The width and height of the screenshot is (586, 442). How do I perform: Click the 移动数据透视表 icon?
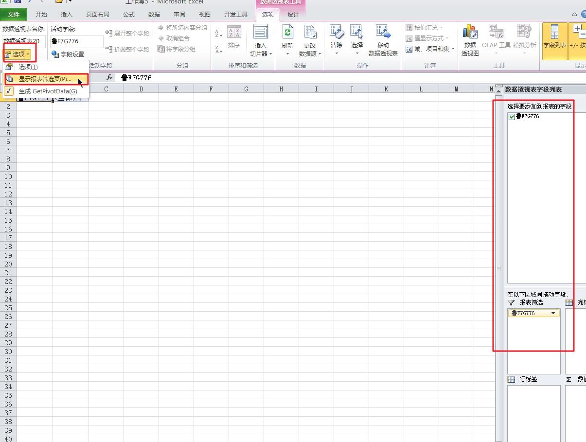[x=383, y=32]
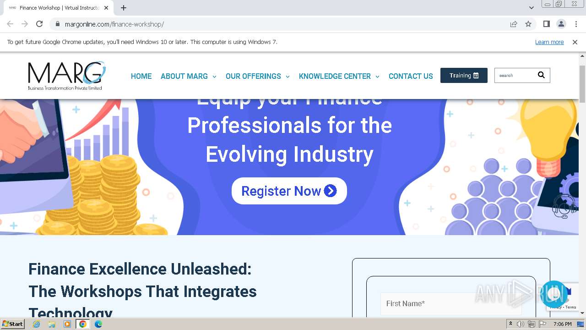Open the CONTACT US menu item
Image resolution: width=586 pixels, height=330 pixels.
click(411, 76)
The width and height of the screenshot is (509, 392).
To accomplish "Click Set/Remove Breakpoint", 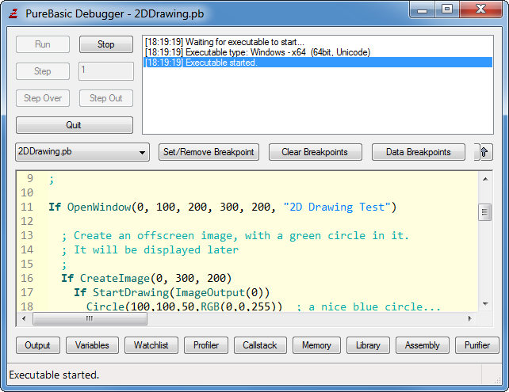I will 209,152.
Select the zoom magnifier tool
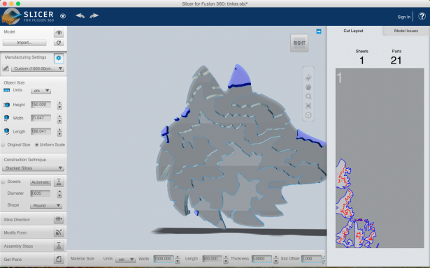 pos(308,96)
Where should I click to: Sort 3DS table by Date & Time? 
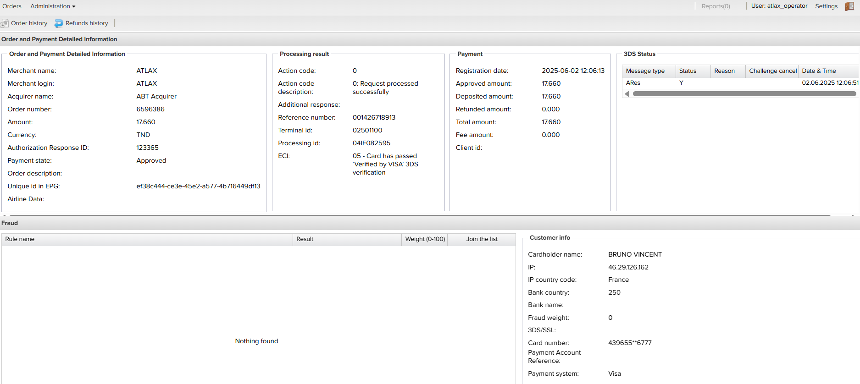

| Exercise |
From the top of the listing above, repeat each line exactly until you reach the line containing "The width and height of the screenshot is (509, 392).", and repeat that one too. Leave the pictures out.

| Output |
The width and height of the screenshot is (586, 442). How do I perform: Click the 移动数据透视表 icon?
[x=383, y=32]
Open the CONTACT US menu item
Image resolution: width=586 pixels, height=330 pixels.
click(411, 76)
The width and height of the screenshot is (509, 392).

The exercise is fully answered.